━━━━━ DATA ENTRIES
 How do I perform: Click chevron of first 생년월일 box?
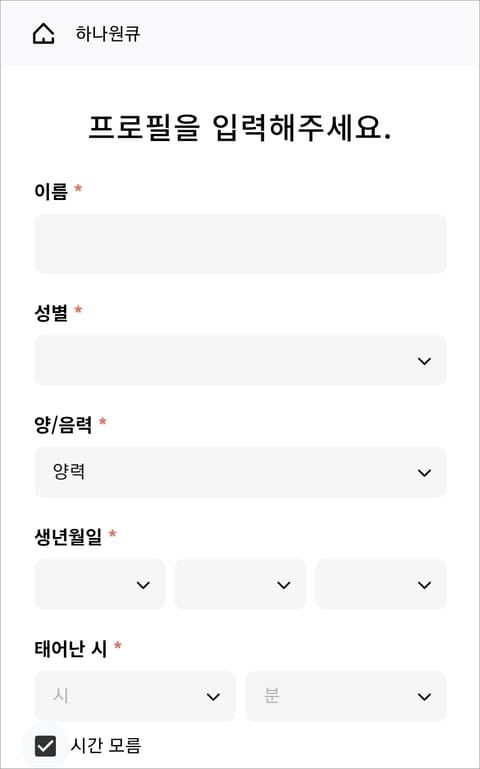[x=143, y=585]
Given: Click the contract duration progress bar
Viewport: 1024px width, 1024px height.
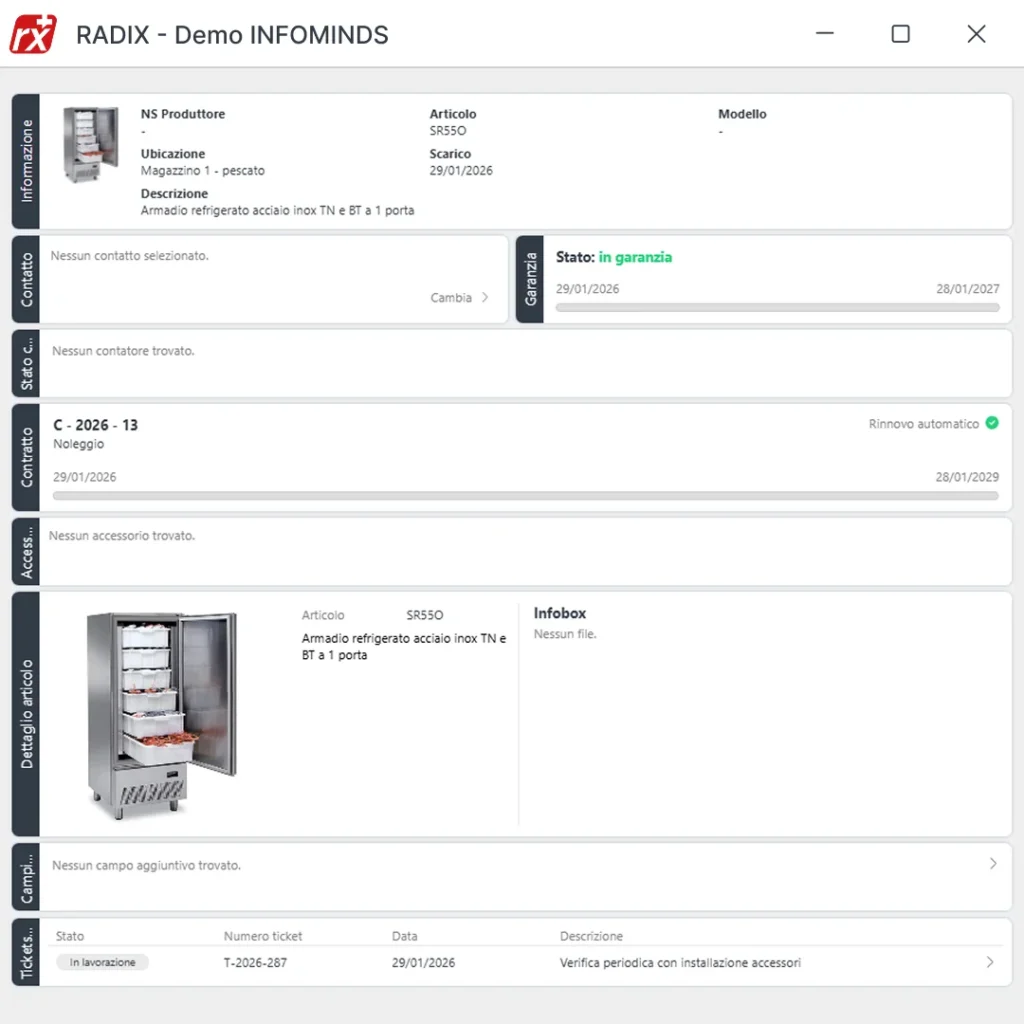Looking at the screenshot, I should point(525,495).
━━━━━━━━━━
## REQUIRED TASK
Reproduce every one of the rows above word for word, omitting the pictures.

## TASK ANSWER
 How do I perform: Click chevron of first 생년월일 box?
[x=143, y=585]
Given: Click the contract duration progress bar
Viewport: 1024px width, 1024px height.
Looking at the screenshot, I should point(525,495).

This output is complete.